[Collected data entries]
:::

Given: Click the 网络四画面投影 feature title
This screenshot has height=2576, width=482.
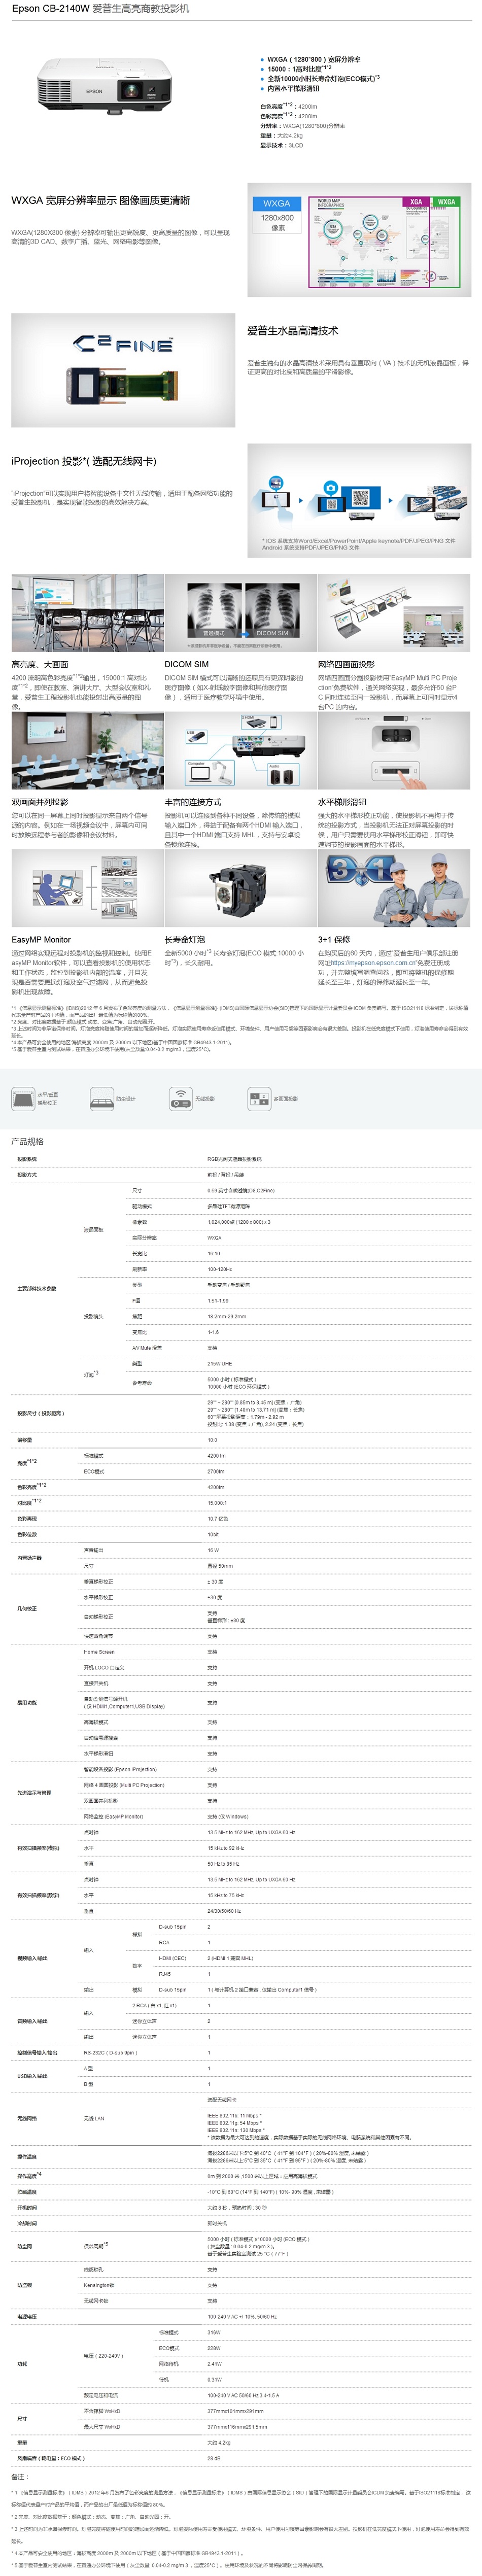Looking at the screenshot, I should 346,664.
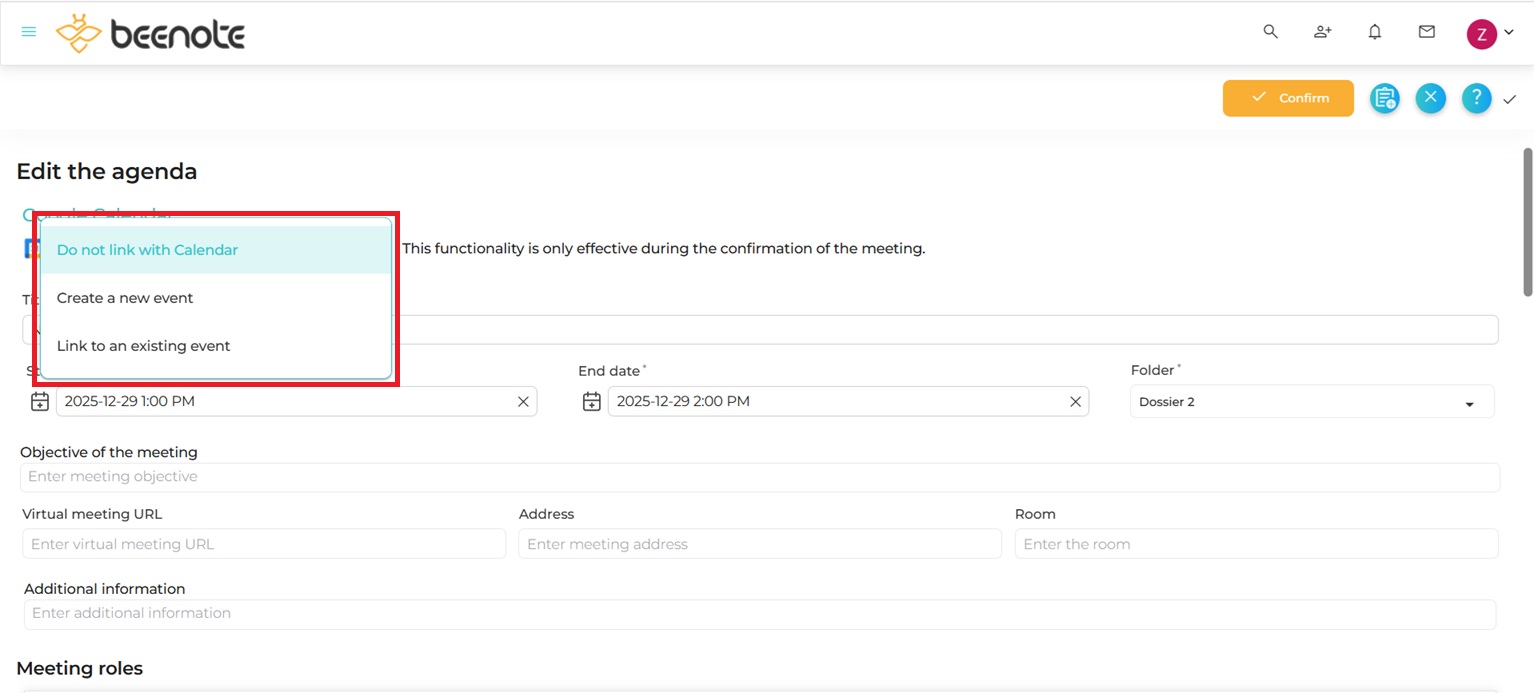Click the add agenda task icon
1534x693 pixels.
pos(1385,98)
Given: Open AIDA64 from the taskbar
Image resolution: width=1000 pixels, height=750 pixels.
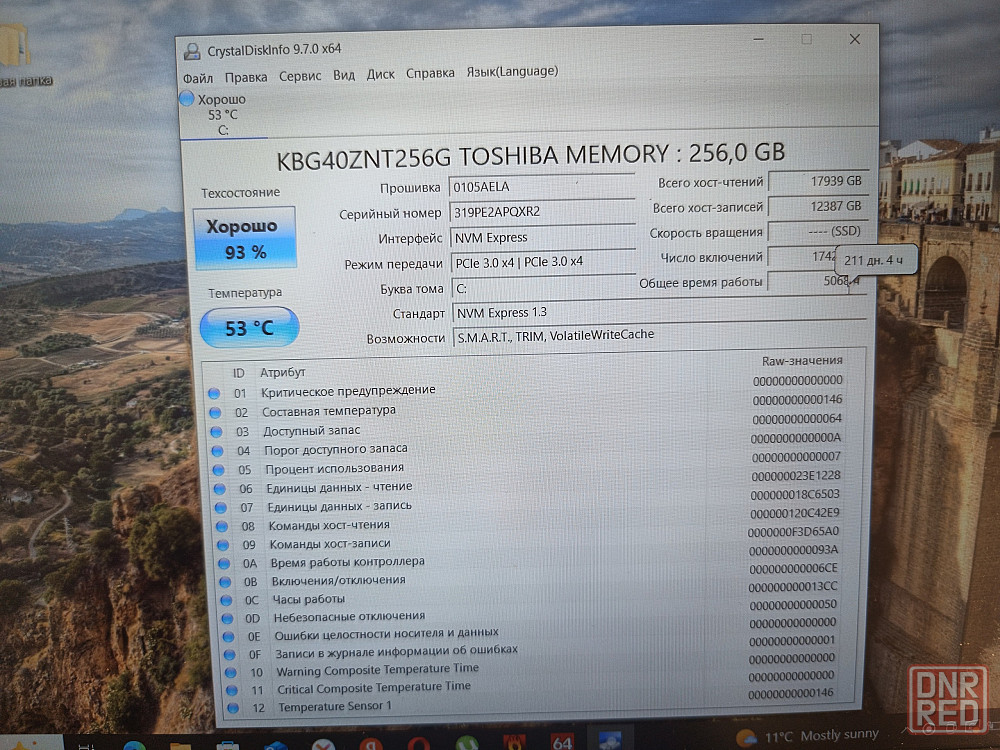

:::

Looking at the data above, count each line that holds the word "Given" and report the count alone.

Your solution:
2